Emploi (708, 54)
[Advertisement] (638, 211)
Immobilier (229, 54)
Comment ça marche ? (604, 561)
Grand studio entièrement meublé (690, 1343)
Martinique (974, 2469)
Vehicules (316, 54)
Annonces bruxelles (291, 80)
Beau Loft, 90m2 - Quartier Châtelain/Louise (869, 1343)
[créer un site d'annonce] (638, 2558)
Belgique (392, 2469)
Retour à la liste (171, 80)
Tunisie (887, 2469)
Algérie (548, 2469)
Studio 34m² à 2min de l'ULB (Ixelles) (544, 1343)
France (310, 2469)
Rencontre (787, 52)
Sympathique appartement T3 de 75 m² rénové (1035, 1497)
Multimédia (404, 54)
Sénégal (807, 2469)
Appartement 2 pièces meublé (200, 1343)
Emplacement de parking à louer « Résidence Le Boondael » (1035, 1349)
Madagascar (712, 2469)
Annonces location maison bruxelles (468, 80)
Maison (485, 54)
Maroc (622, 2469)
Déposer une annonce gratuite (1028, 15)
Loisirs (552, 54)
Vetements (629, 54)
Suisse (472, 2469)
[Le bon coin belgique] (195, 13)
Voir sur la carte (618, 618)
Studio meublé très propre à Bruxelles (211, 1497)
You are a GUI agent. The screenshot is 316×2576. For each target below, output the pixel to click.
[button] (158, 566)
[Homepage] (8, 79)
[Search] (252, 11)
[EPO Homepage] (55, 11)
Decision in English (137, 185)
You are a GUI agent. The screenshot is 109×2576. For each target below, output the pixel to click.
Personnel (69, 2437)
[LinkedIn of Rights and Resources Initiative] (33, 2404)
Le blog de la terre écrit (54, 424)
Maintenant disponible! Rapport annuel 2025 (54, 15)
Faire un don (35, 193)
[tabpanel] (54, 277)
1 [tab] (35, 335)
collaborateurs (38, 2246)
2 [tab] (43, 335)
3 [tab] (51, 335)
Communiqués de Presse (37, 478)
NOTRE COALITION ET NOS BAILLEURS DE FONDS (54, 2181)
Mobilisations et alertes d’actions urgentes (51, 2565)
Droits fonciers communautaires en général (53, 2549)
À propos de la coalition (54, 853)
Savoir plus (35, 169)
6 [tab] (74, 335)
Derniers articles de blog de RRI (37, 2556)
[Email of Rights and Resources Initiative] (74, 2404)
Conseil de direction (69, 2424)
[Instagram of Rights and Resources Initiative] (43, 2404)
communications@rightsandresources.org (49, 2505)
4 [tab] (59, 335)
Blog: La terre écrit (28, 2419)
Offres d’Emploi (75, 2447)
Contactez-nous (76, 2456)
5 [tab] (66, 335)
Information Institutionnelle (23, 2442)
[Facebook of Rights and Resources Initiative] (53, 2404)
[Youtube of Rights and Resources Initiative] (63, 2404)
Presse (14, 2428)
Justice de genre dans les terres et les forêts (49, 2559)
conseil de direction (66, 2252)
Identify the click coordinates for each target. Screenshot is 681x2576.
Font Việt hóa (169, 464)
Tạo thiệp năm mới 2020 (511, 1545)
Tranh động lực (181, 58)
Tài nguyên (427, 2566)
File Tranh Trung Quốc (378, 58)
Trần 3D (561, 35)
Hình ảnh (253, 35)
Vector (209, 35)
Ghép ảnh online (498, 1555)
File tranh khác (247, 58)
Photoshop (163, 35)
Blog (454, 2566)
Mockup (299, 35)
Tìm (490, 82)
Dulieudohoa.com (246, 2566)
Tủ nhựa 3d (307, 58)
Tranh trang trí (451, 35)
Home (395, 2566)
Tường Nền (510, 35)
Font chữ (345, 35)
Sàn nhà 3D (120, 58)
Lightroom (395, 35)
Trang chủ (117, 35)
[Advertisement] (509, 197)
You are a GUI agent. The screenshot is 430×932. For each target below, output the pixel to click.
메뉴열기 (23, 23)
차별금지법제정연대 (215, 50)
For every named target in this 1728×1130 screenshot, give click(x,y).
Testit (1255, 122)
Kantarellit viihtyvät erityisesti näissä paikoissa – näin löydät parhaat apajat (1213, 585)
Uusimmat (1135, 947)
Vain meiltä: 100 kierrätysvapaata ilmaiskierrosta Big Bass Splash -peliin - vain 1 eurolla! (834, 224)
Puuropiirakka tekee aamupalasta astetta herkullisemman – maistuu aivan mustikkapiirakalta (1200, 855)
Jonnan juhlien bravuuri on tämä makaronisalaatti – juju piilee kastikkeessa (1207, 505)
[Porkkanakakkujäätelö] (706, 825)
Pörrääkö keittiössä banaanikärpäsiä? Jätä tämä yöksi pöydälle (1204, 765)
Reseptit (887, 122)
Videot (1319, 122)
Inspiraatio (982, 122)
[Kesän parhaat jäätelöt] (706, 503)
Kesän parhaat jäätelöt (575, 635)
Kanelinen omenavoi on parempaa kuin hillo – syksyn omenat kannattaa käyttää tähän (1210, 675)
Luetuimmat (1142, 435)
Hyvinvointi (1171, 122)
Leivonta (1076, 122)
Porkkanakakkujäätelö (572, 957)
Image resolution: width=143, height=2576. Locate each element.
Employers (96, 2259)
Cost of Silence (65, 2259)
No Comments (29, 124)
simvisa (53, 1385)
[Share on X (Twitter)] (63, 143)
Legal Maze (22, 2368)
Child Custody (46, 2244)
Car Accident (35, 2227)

- [WHAT IS BEING ASKED]
The response should contain each record above, retyped exactly.

- [SOLUTION TO THIS EXERCISE]
Emploi (708, 54)
[Advertisement] (638, 211)
Immobilier (229, 54)
Comment ça marche ? (604, 561)
Grand studio entièrement meublé (690, 1343)
Martinique (974, 2469)
Vehicules (316, 54)
Annonces bruxelles (291, 80)
Beau Loft, 90m2 - Quartier Châtelain/Louise (869, 1343)
[créer un site d'annonce] (638, 2558)
Belgique (392, 2469)
Retour à la liste (171, 80)
Tunisie (887, 2469)
Algérie (548, 2469)
Studio 34m² à 2min de l'ULB (Ixelles) (544, 1343)
France (310, 2469)
Rencontre (787, 52)
Sympathique appartement T3 de 75 m² rénové (1035, 1497)
Multimédia (404, 54)
Sénégal (807, 2469)
Appartement 2 pièces meublé (200, 1343)
Emplacement de parking à louer « Résidence Le Boondael » (1035, 1349)
Madagascar (712, 2469)
Annonces location maison bruxelles (468, 80)
Maison (485, 54)
Maroc (622, 2469)
Déposer une annonce gratuite (1028, 15)
Loisirs (552, 54)
Vetements (629, 54)
Suisse (472, 2469)
[Le bon coin belgique] (195, 13)
Voir sur la carte (618, 618)
Studio meublé très propre à Bruxelles (211, 1497)
You are a GUI agent. The screenshot is 316×2576. For each target below, output the pixel to click.
[button] (158, 566)
[Homepage] (8, 79)
[Search] (252, 11)
[EPO Homepage] (55, 11)
Decision in English (137, 185)
You are a GUI agent. The screenshot is 109×2576. For each target below, output the pixel to click.
Personnel (69, 2437)
[LinkedIn of Rights and Resources Initiative] (33, 2404)
Le blog de la terre écrit (54, 424)
Maintenant disponible! Rapport annuel 2025 (54, 15)
Faire un don (35, 193)
[tabpanel] (54, 277)
1 [tab] (35, 335)
collaborateurs (38, 2246)
2 [tab] (43, 335)
3 [tab] (51, 335)
Communiqués de Presse (37, 478)
NOTRE COALITION ET NOS BAILLEURS DE FONDS (54, 2181)
Mobilisations et alertes d’actions urgentes (51, 2565)
Droits fonciers communautaires en général (53, 2549)
À propos de la coalition (54, 853)
Savoir plus (35, 169)
6 [tab] (74, 335)
Derniers articles de blog de RRI (37, 2556)
[Email of Rights and Resources Initiative] (74, 2404)
Conseil de direction (69, 2424)
[Instagram of Rights and Resources Initiative] (43, 2404)
communications@rightsandresources.org (49, 2505)
4 [tab] (59, 335)
Blog: La terre écrit (28, 2419)
Offres d’Emploi (75, 2447)
Contactez-nous (76, 2456)
5 [tab] (66, 335)
Information Institutionnelle (23, 2442)
[Facebook of Rights and Resources Initiative] (53, 2404)
[Youtube of Rights and Resources Initiative] (63, 2404)
Presse (14, 2428)
Justice de genre dans les terres et les forêts (49, 2559)
conseil de direction (66, 2252)
Identify the click coordinates for each target. Screenshot is 681x2576.
Font Việt hóa (169, 464)
Tạo thiệp năm mới 2020 (511, 1545)
Tranh động lực (181, 58)
Tài nguyên (427, 2566)
File Tranh Trung Quốc (378, 58)
Trần 3D (561, 35)
Hình ảnh (253, 35)
Vector (209, 35)
Ghép ảnh online (498, 1555)
File tranh khác (247, 58)
Photoshop (163, 35)
Blog (454, 2566)
Mockup (299, 35)
Tìm (490, 82)
Dulieudohoa.com (246, 2566)
Tủ nhựa 3d (307, 58)
Tranh trang trí (451, 35)
Home (395, 2566)
Tường Nền (510, 35)
Font chữ (345, 35)
Sàn nhà 3D (120, 58)
Lightroom (395, 35)
Trang chủ (117, 35)
[Advertisement] (509, 197)
You are a GUI agent. The screenshot is 430×932. For each target below, output the pixel to click.
메뉴열기 (23, 23)
차별금지법제정연대 (215, 50)
For every named target in this 1728×1130 screenshot, give click(x,y).
Testit (1255, 122)
Kantarellit viihtyvät erityisesti näissä paikoissa – näin löydät parhaat apajat (1213, 585)
Uusimmat (1135, 947)
Vain meiltä: 100 kierrätysvapaata ilmaiskierrosta Big Bass Splash -peliin - vain 1 eurolla! (834, 224)
Puuropiirakka tekee aamupalasta astetta herkullisemman – maistuu aivan mustikkapiirakalta (1200, 855)
Jonnan juhlien bravuuri on tämä makaronisalaatti – juju piilee kastikkeessa (1207, 505)
[Porkkanakakkujäätelö] (706, 825)
Pörrääkö keittiössä banaanikärpäsiä? Jätä tämä yöksi pöydälle (1204, 765)
Reseptit (887, 122)
Videot (1319, 122)
Inspiraatio (982, 122)
[Kesän parhaat jäätelöt] (706, 503)
Kesän parhaat jäätelöt (575, 635)
Kanelinen omenavoi on parempaa kuin hillo – syksyn omenat kannattaa käyttää tähän (1210, 675)
Luetuimmat (1142, 435)
Hyvinvointi (1171, 122)
Leivonta (1076, 122)
Porkkanakakkujäätelö (572, 957)
Image resolution: width=143, height=2576. Locate each element.
Employers (96, 2259)
Cost of Silence (65, 2259)
No Comments (29, 124)
simvisa (53, 1385)
[Share on X (Twitter)] (63, 143)
Legal Maze (22, 2368)
Child Custody (46, 2244)
Car Accident (35, 2227)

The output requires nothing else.